Segment Start: AVAILABLE DATA
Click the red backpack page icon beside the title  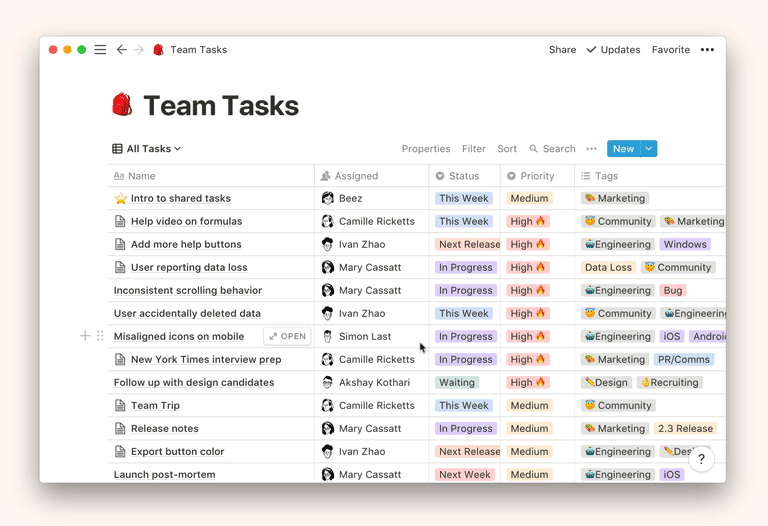point(122,105)
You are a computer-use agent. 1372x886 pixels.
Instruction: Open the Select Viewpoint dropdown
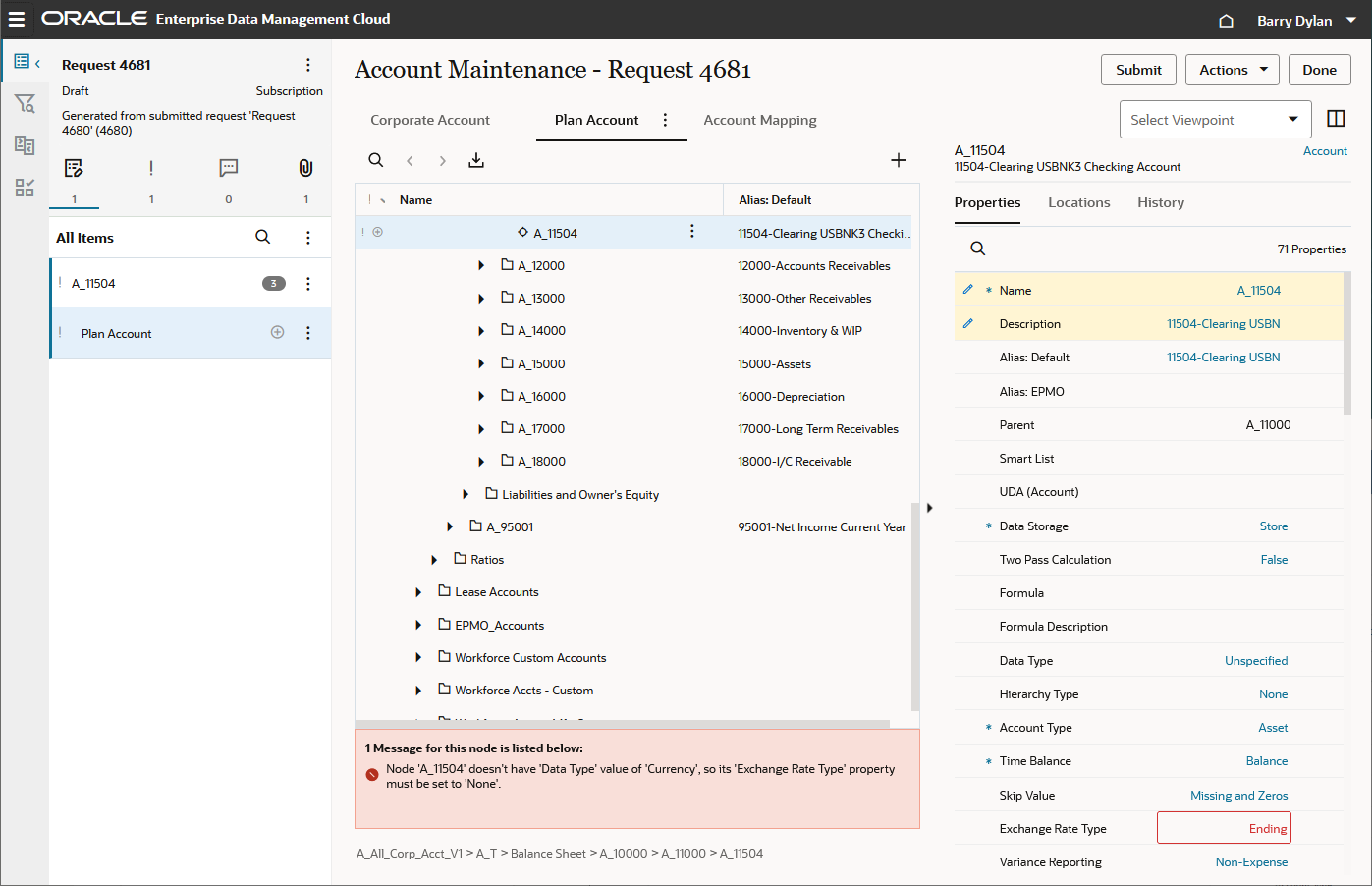1215,120
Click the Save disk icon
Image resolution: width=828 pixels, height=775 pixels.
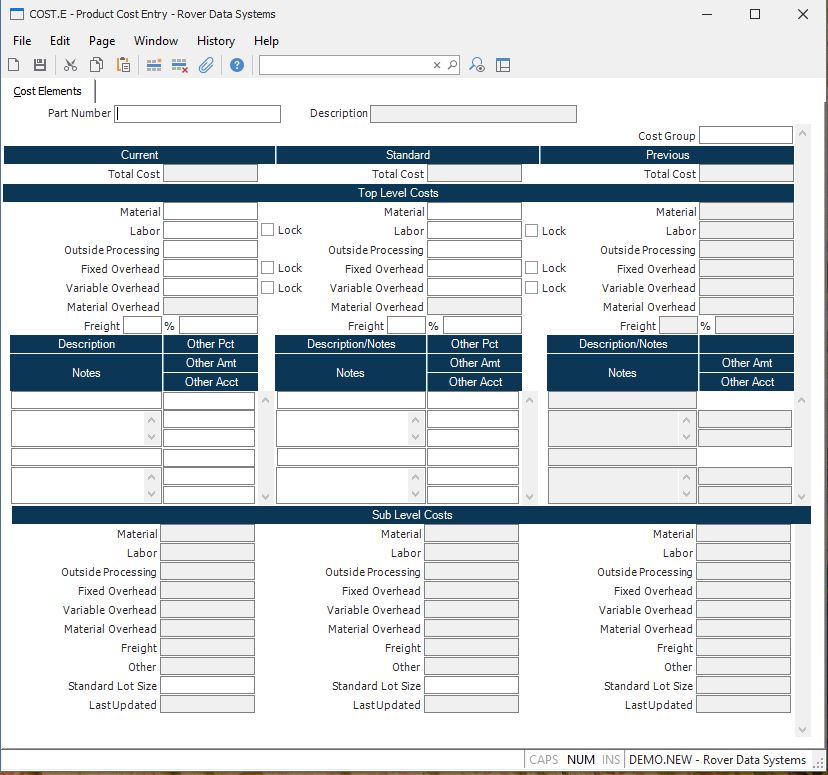(x=40, y=65)
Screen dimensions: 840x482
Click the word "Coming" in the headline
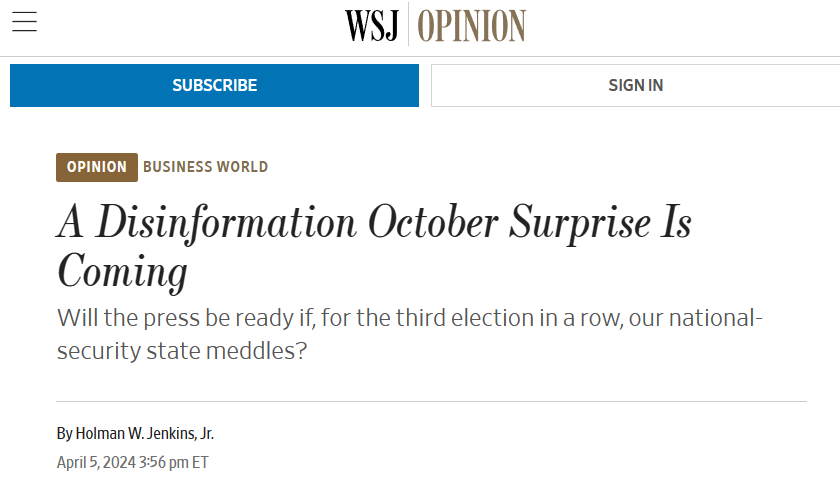[x=122, y=271]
Segment End: AVAILABLE DATA
## EXERCISE OBJECTIVE
The required output is the line containing "Click the Save disk icon" plus every line after it to the end of the data, copied exactly and with no pictures.

## RESULT FOR THIS TASK
Click the Save disk icon
Image resolution: width=828 pixels, height=775 pixels.
(x=40, y=65)
Screen dimensions: 840x482
Click the word "Coming" in the headline
[x=122, y=271]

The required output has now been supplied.